• [SOURCE DATA]

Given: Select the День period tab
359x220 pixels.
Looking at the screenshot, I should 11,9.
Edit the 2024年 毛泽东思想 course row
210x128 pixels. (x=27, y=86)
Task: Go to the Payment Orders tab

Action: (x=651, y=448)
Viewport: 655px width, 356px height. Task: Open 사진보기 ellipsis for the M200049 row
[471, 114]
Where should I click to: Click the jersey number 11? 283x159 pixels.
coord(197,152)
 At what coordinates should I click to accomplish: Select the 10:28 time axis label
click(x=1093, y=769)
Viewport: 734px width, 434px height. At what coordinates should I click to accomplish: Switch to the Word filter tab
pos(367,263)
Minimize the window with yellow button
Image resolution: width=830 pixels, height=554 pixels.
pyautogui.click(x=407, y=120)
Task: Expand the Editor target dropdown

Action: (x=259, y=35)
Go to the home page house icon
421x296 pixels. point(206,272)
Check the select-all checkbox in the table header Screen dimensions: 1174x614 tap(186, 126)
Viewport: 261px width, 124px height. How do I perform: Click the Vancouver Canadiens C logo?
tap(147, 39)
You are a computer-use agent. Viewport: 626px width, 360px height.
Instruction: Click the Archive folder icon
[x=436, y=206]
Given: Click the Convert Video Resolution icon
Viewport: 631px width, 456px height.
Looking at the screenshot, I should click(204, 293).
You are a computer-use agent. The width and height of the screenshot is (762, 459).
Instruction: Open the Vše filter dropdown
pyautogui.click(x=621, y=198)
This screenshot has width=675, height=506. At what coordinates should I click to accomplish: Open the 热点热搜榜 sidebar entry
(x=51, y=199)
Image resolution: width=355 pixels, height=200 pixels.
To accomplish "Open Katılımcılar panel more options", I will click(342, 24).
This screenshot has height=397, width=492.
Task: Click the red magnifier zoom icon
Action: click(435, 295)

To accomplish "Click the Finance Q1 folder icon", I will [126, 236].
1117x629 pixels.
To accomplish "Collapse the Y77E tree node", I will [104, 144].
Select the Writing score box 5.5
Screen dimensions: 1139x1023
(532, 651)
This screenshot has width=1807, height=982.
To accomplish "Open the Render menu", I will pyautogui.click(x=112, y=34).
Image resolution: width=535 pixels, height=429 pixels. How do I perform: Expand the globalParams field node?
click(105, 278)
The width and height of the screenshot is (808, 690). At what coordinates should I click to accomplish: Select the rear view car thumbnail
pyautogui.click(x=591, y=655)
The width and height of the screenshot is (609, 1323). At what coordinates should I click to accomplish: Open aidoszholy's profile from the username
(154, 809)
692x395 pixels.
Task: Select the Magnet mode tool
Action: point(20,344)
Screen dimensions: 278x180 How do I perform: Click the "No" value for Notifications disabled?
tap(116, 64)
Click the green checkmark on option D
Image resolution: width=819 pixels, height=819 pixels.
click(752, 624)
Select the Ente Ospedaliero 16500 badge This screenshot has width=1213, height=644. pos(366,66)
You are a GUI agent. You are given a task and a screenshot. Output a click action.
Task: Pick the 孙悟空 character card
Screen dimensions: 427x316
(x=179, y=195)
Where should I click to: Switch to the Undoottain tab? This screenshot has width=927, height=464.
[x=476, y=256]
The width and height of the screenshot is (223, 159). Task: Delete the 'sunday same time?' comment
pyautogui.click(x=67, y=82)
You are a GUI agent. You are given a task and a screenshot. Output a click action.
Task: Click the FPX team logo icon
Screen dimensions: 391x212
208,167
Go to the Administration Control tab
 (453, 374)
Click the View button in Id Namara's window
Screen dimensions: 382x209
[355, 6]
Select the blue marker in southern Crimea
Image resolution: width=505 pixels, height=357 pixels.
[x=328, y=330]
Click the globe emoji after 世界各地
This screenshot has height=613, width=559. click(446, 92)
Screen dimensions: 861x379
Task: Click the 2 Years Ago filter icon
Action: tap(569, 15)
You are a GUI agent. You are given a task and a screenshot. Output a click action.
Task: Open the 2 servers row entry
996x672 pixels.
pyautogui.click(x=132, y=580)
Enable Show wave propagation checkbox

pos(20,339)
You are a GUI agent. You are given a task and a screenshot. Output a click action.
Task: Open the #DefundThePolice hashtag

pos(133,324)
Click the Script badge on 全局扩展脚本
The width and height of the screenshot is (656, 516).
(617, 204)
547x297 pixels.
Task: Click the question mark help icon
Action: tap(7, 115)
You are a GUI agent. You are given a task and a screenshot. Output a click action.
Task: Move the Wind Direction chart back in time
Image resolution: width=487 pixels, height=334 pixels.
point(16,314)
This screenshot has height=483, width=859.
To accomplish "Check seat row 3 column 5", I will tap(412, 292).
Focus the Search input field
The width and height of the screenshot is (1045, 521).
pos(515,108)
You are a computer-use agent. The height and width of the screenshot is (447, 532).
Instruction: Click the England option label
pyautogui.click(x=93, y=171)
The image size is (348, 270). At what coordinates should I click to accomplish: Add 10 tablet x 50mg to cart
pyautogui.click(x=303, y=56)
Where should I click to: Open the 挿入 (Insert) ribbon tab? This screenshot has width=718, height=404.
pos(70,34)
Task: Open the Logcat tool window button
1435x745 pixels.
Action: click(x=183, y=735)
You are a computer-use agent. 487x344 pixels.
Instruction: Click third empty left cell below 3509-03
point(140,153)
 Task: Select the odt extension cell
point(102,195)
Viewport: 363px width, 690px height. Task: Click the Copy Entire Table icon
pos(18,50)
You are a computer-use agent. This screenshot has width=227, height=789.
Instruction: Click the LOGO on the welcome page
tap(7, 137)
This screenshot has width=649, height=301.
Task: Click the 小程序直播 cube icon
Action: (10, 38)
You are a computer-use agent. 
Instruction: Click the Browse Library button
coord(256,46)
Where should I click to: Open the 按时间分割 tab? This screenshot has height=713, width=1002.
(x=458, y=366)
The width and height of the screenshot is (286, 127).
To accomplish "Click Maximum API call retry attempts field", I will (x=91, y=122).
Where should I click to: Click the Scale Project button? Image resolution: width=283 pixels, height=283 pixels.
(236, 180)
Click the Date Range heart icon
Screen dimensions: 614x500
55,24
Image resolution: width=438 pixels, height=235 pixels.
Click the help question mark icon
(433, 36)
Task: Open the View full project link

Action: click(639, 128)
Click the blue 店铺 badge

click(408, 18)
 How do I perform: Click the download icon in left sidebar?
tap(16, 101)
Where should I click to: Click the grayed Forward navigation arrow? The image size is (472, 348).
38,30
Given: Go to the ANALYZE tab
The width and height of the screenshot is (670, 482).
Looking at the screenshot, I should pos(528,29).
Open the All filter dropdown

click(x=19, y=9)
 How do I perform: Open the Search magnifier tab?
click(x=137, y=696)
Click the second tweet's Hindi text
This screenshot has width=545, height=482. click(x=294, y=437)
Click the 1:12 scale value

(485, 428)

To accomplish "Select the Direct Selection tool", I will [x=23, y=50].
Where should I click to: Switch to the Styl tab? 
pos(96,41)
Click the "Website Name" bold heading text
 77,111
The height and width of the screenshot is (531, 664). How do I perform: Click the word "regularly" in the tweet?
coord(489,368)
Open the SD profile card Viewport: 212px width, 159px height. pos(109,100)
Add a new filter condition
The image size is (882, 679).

• [EXERCISE INSTRUCTIONS] Find each line in the material above that carries the string "card", and copy it.

• [RESULT BELOW]
Task: Pick the 孙悟空 character card
Open the SD profile card Viewport: 212px width, 159px height. pos(109,100)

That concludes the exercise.